Subprime Mortgage Crisis

Subprime mortgage crisis began when the housing price depreciation started Now this is the law of the market supply and demand that a increase in price will cause the supply to increase until a point comes when it outstrips the demand. At that point the price starts to decline. This is exactly what happened in housing markets. Many customers made purchase and refinance decisions based on the expectation that their houses would appreciate like that in the past. As soon as appreciation stopped, they were stuck with total debt service costs that was unmanageable alongwith negative equity in their house. While it wasn't only subprime borrowers who fell into this trap, these borrowers had the least capacity to extricate themselves.

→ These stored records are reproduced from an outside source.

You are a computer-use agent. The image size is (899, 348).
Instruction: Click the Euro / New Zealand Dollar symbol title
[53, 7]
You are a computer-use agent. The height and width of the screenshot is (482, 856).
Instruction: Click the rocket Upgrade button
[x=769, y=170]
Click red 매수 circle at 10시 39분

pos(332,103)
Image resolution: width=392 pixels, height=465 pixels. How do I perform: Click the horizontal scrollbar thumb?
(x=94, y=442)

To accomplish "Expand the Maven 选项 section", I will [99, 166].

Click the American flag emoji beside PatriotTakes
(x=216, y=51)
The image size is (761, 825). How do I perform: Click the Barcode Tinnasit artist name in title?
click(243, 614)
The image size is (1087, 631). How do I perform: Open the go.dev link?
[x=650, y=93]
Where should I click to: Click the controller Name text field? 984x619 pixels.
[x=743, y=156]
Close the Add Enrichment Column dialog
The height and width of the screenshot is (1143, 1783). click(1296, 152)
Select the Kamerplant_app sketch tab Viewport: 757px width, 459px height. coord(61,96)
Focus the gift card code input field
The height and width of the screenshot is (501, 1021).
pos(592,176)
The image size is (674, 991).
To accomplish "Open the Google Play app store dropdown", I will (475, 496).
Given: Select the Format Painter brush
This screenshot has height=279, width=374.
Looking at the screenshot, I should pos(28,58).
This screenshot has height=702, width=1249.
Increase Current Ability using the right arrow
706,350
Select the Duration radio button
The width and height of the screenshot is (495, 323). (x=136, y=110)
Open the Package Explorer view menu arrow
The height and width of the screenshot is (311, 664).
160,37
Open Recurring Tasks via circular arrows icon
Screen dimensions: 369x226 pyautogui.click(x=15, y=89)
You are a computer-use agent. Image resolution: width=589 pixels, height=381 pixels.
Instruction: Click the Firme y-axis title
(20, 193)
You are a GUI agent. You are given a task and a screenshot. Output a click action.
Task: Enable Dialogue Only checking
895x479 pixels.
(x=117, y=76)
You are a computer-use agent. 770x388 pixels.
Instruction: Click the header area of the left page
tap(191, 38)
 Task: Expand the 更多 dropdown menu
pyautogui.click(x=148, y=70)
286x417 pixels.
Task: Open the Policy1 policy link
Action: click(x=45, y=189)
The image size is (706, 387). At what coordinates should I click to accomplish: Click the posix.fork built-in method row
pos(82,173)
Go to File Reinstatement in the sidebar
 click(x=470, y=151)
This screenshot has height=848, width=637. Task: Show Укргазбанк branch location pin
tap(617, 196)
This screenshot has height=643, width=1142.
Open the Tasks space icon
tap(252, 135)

Many factors created the subprime mortgage crisis, but the most immediate causes were a rising interest rate and declining property values which caused people with adjustable rate mortgages to see significant increases in their loan payments. This left many borrowers unable or unwilling to meet their financial commitments. This caused a sharp rise in home foreclosures. The sharp rise in foreclosures after the fall in housing values caused several major subprime mortgage lenders to shut down or file for bankruptcy. This activity has helped lead to the stock price collapse of some large lenders like Citigroup, a blue chip company that is included in Dow Jones Industrial Average. This crisis can result in global recession as it has started to cause liquidity crunch in the global markets.

Interest Rate Freeze

US President George Bush has unveiled a wide ranging mortgage relief package. He said interest rate freezes and refinancings agreed by lenders could help 1.2 million distressed home-owners. The plan, devised by US Treasury officials with major lenders and investors, would help homeowners, refinance subprime mortgages with adjustable rates or freeze the current interest rates for five years. The programme comes amid fears that a rising tide of mortgage defaults could displace as many as two million homeowners and have a wider economic impact. One should wait for the passage of this act to take advantage of the mortgage refinance interest rate freeze.

The Basics Of Home Mortgage Refinance

If you're looking to find out the basics of home mortgage refinance, you'll want to know some of the tricks to make the process easier. Chances are, you're looking into it because you're unhappy with your current interest rates, or you'd like to think about changing your thirty year mortgage into a fifteen year mortgage, putting more money back into your pocket in the process. Here are some helpful suggestions to make your upcoming decision a little easier on both your time and your wallet.

The world of home mortgage refinance can be a tricky one if you don't have a lot of experience in the area. For this reason, you may want to enlist the services of a mortgage agent or broker. Though it will cost you some money in commission, the agent will be able to show you the differences between a good refinancing plan and a bad one.

Today's refinancing industry is much more competitive than ever before, meaning the choices are nearly endless. However, for the newcomer (and even for some who are experienced) it is hard to tell where the hype ends and the substance begins. An agent can help you separate the wheat from the chaff and save you some valuable money in the meantime.

Though it may be tempting to go for a home mortgages refinance through your current bank, don't jump in without considering your options. Websites such as Lending Tree can put you in the hands of many different lenders bidding to give you a new loan. This way, everyone wins and you can get the cheapest possible interest rates. Of course, you needn't go through Lending Tree. There are competitors with equal services and you can shop around on your own if you have the time and inclination.

Finally, know your market. This may not be the best time to acquire a home mortgage refinance program. The market goes through its ups and downs and it takes some timing to procure the best interest rates. If you go in while the market is hot, you may not get as good a deal as when it's a seller's market. Take all of this into consideration when searching for a loan and you'll be better off and get a much better refinancing deal.